Post by Skepticism and Animal Feed » Mon Jun 03, 2013 2:02 pm

I think Andrew Hart is right on the money with what make a set "good" (his first paragraph about lack of problems, not standing in the way, etc.). Granted, I haven't really played college quizbowl in years, but near the end of my playing days I think things were going pretty well in this department: the fact that most discussions of tournaments online turned into pages of nitpicking about one particular clue or tossup told me that many of the baseline problems that plagued sets in the past were more or less solved. Perhaps sets have deteriorated since then, or perhaps we just responded by adopting higher standards.

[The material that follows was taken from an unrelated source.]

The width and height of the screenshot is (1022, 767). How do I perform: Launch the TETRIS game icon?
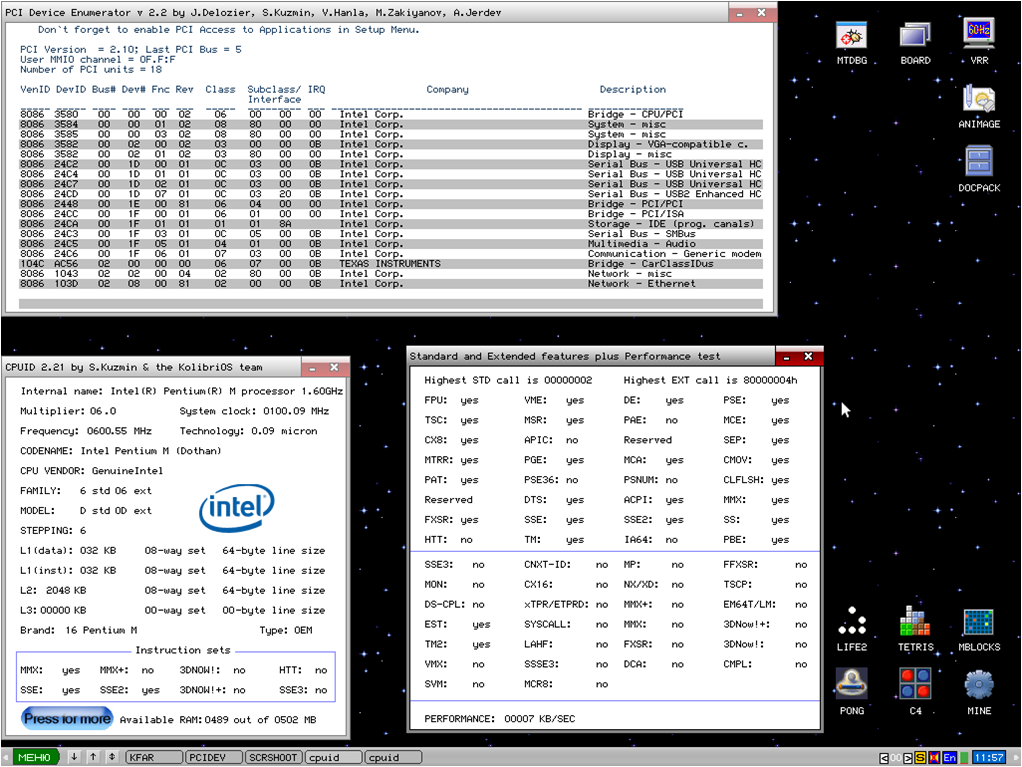(x=914, y=624)
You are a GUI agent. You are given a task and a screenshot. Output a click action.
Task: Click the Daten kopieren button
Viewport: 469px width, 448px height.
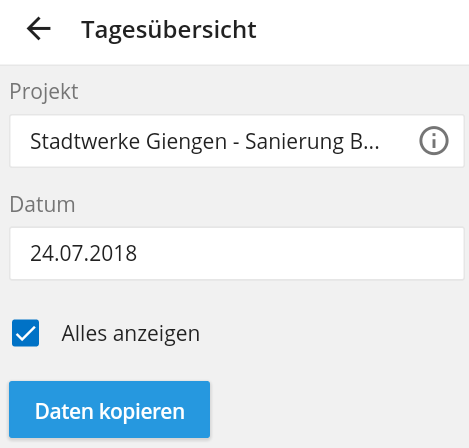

What I've always valued in a "great" set is creativity in answer choices. The things I'm most proud of as a writer (and most enjoyed playing as a player) are situations where somebody took a well-worn answer and wrote a tossup on it that used mostly new clues, or looked at it from another perspective (i.e., a hard tossup on an easy answer, a US history tossup whose answer line is a European country), or where somebody used an answer that hadn't come up before, but was important, or where somebody was able to use interesting clues about things that didn't yet deserve to be answers by themselves, because of a common-link answerline. Creativity can open a whole new can of worms, and a badly written common link tossup can be a huge headache, but the difficulty in doing this well is why I use the adjective "great".